Then fire the cruft staff of the FAA and buy more test equipment and pilots or analysts. That's a terrible excuse. The FAA has been certifying craft for 60 years now. Much of this is highly understood and predictable. If you can have 6 craft in the air 7 days a week for a year and not have certification complete under smooth circumstances, the certification process is bloated in ways which would probably infuriate even the most cautious tax payer.
I'm afraid you have little idea of Federal Aviation Regulations (FAR's) and the testing required to satisfy them.
Let's correct one thing. The FAA/EASA do very little actual flying. Most testing is done by OEM pilots who are delegated by the Cert Agencies. In fact Cert Agency personnel will not set foot an airplane until enough testing has been done to show that it is safe and reliable.
And very little tax money is expended, test costs are borne by the OEM's.
Read through AC25-7D. It outlines the certification flight testing required to satisfy FAR Part 25. Then try to devise a test program that can demonstrate all conditions in a couple of months.

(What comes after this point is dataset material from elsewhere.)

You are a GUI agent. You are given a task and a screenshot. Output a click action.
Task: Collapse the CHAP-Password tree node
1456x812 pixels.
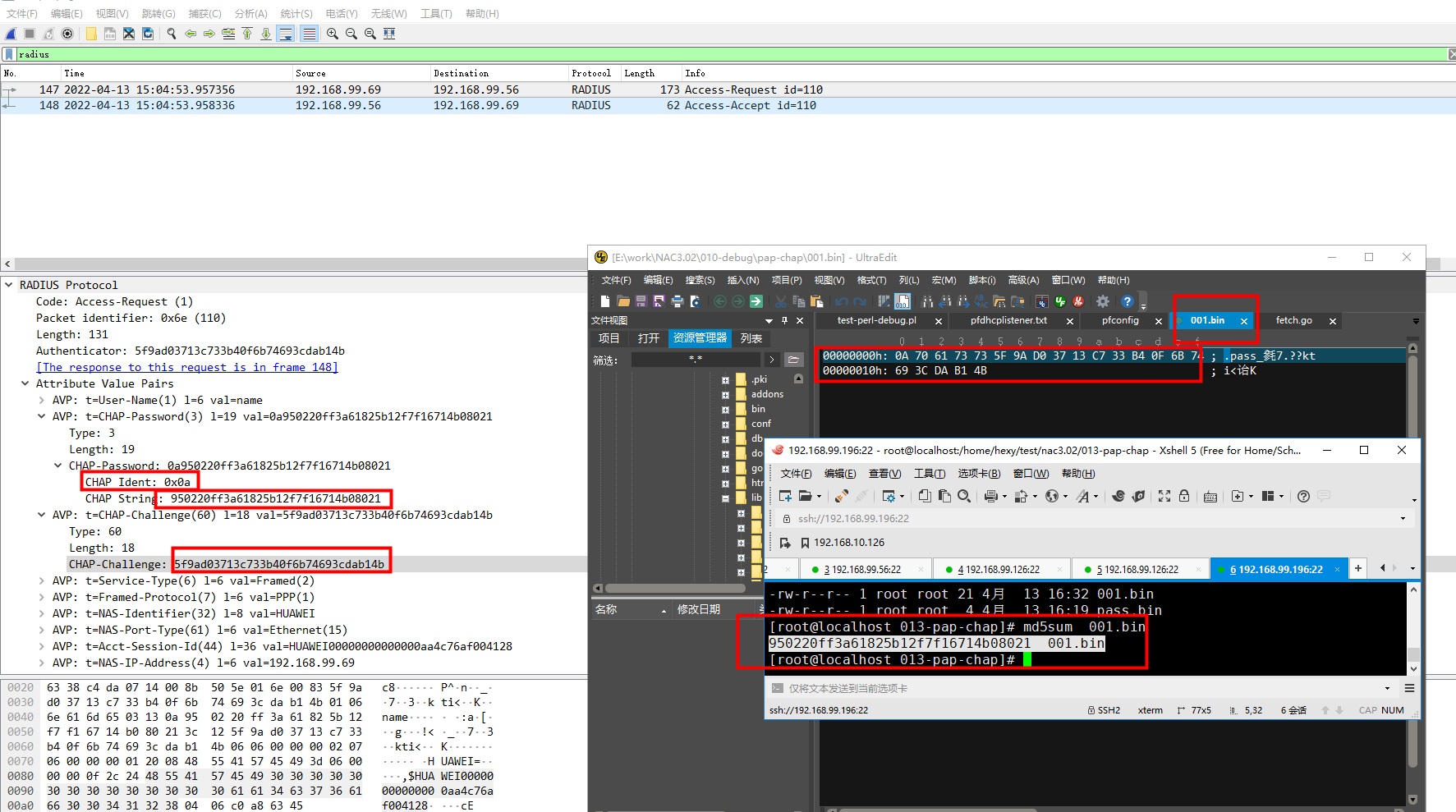57,466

Don't forget the remote testing to find icing conditions or limit cross winds. Iceland is a good bet for both but only if it's the correct time of year.
Then you'll also need to do the Community Noise testing (Part 36), ETOPS demos, Frequency and Reliability at airports around the world... The List goes on and on.
In addition, a large portion of the testing does not involve cert work. Fuel mileage is not required for Part 25 Cert. It is very important for success in the market place though. A significant portion of flight test is dedicated to proving that the airframe/engine are meeting their cruise performance drag and SFC design criteria.
And of course sales demos and trips to the Paris/London/Dubai air shows that have to be built into the schedule.
Plus there are always a few surprises, like the 777-9 cargo door, that crop up and may require re-test.
The OEM's have been developing, certifying and delivering commercial airplanes for 60 years. Testing costs time and money, they run very lean test operations to minimize the effort. The typical 12 - 18 month test programs don't have slack time and no repeat testing that isn't required to correct a problem.
As a final note, the 787 Program planned to have a 6 month test program. It didn't turn out well.
Please do a little research before making grand pronouncements. Knowledge gained in one field may not be transferable to another.